Carl Solomon

“… who threw potato salad at CCNY lecturers on Dadaism and subsequently presented themselves on the granite steps of the madhouse with shaven heads and harlequin speech of suicide, demanding instantaneous lobotomy …”

(From Howl (for Carl Solomon)‘ by Allen Ginsberg)

Yes, Carl Solomon really did throw potato salad during a City College of New York lecture on Dadaism. He and his friends were making an artistic statement by doing this, but years later when Solomon pleaded for a lobotomy to end his psychotic anguish he was not being artistic.

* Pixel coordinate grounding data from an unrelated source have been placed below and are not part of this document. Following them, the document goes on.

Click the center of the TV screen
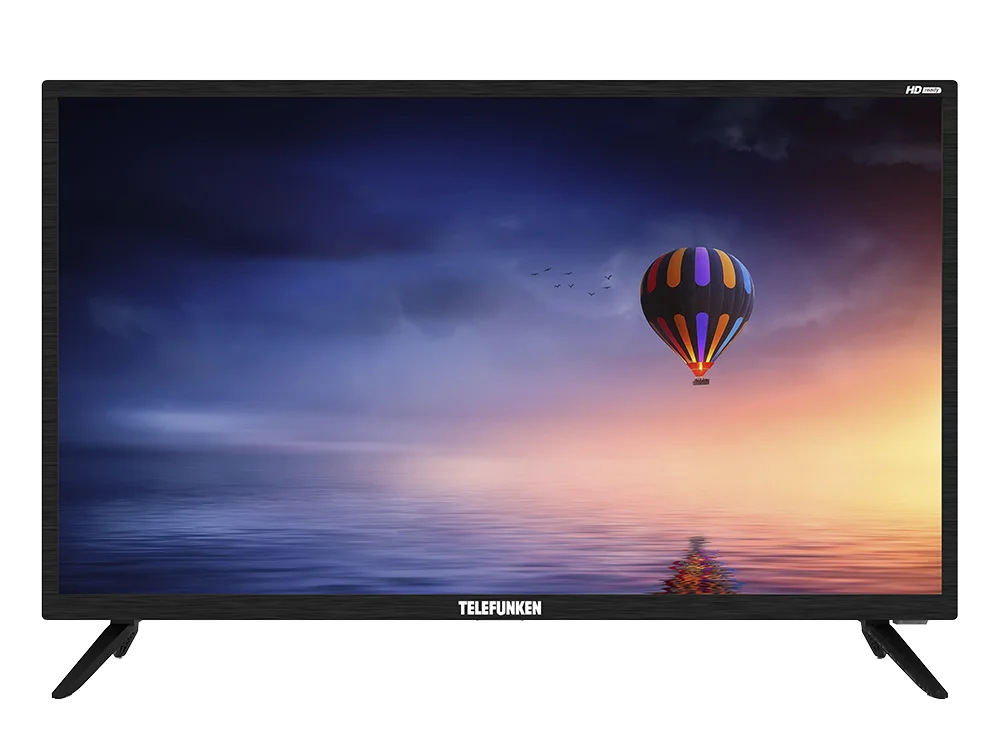This screenshot has height=750, width=1000. click(500, 345)
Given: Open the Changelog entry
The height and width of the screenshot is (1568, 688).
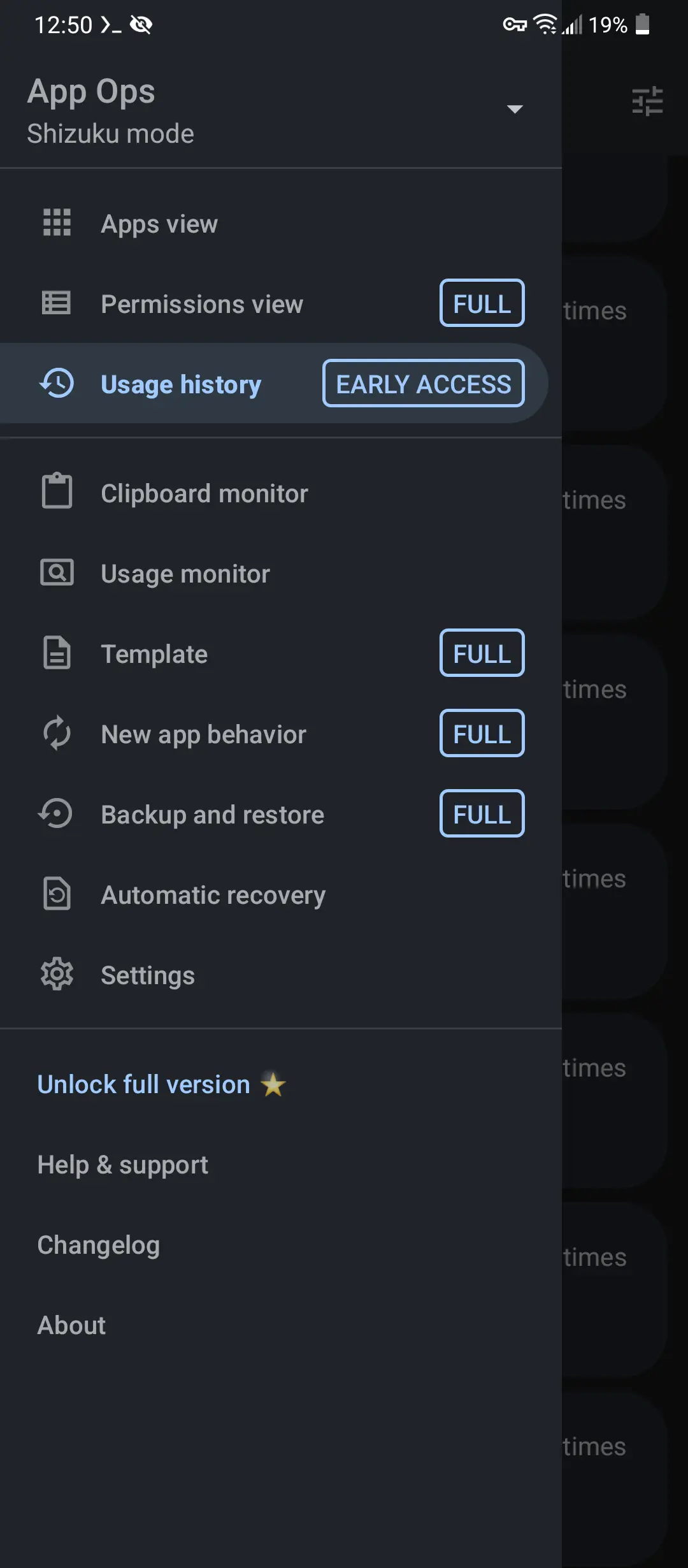Looking at the screenshot, I should pyautogui.click(x=98, y=1245).
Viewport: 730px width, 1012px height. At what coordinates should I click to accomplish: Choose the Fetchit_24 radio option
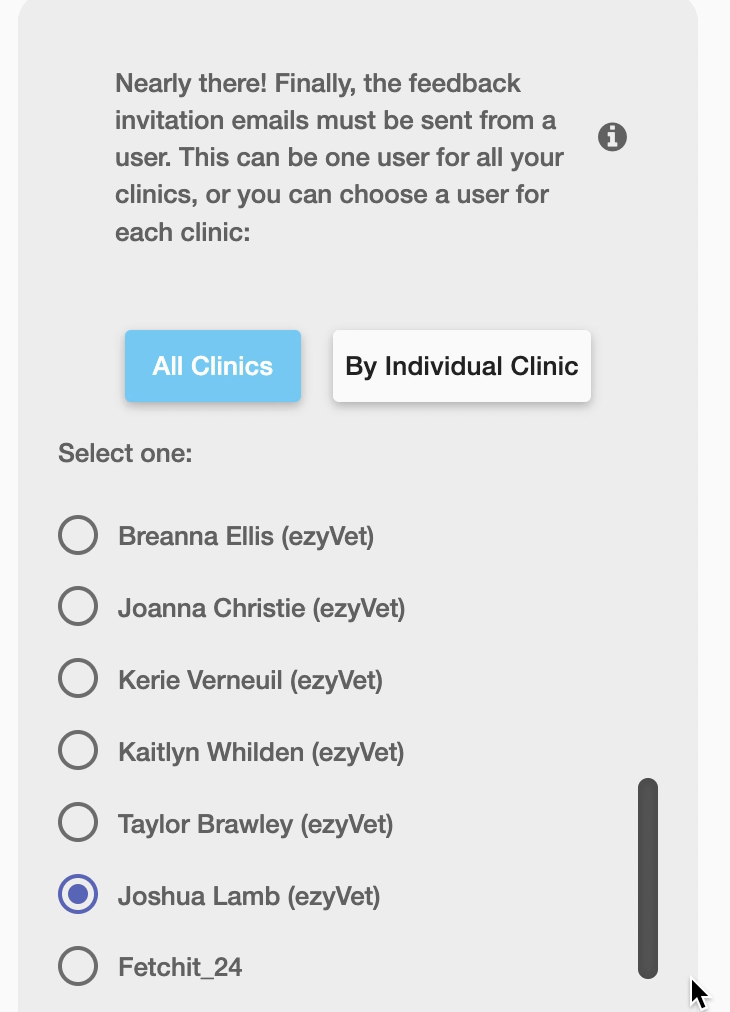tap(78, 966)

Solomon, born on March 30, 1928 in the Bronx, is mainly famous for having inspired the poem “Howl”, rather than for any achievements of his own. He and Allen Ginsberg met in a waiting room at a psychiatric hospital where Ginsberg was visiting his mother. Solomon was a regular there. Ginsberg and Solomon quickly bonded once they discovered a shared love of Russian literature. Despite Solomon’s mental problems, he had a hyperactive intelligence, and was able to instruct Ginsberg (not exactly a dummy himself) on many literary points, despite the fact that Ginsberg was two years older.


Carl Solomon’s uncle was A. A. Wyn, publisher of Ace paperback books. Carl worked intermittently for his uncle, and Ginsberg pleaded with Carl and his uncle to help publish his then-unpublishable friends William S. Burroughs and Jack Kerouac. Ace Books finally published Burroughs’ first novel Junky as half of a pulp thriller “Two Books In One.” But they were among the many publishers who turned down Kerouac’s On The Road.

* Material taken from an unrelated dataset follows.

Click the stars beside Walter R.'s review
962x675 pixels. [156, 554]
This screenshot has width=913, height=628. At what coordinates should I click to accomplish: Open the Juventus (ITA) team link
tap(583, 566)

Solomon was never a writer himself, although readers of “Howl” often assumed he was. Later in life he gave in and fulfilled the expectation by writing two book of elliptical, erudite and quaintly psychotic short essays, “Mishap, Perhaps” in 1966 and “More Mishaps” in 1968. His “Emergency Messages,” more in the same vein, was published in 1989.

It’s interesting that Kerouac, Burroughs and Ginsberg each traveled with a “doppelganger” — a mirror image sidekick with less literary training but more “authenticity”. Kerouac had the free-spirited charismatic Neal Cassady and Burroughs had the street smart true junkie Herbert Huncke. Ginsberg, who seemed to always aspire to the state of insanity, had Carl Solomon.

6 Responses

  1. No they didn’t. It was then
    No they didn’t. It was then as it is now. That’s how I read it anyway.

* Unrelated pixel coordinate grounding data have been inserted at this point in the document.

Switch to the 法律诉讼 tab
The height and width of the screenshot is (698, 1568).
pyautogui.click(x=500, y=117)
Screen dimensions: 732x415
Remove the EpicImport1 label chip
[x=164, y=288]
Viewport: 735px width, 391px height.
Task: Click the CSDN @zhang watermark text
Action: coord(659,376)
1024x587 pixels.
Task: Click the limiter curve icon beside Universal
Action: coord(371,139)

  2. Nothing to say right now,
    Nothing to say right now, been a massive poetry fan since first reading City Lights Publications whilst still in high school. Robert Kaufman, Kenneth Patchen you name it.
    Love to read it and write it. I guess about 15% OF MY STUFF IS GOOD, the rest needs work or trashed. HS Thompson made me want to write, drink and drive at crazy, dangerous speeds while drinking Wild Turkey to take the edge off of the amphetamines.

  3. had a girlfriend who actually howled, thot she was a looney, now i guess it was a reaction to allen ginsbergs’book..

  4. I think that you undersell Carl by a lot. To say “never a writer himself,” when in his lifetime three of his books saw publication and, mostly unknown to me who knew Carl, Carl published often in literary publications.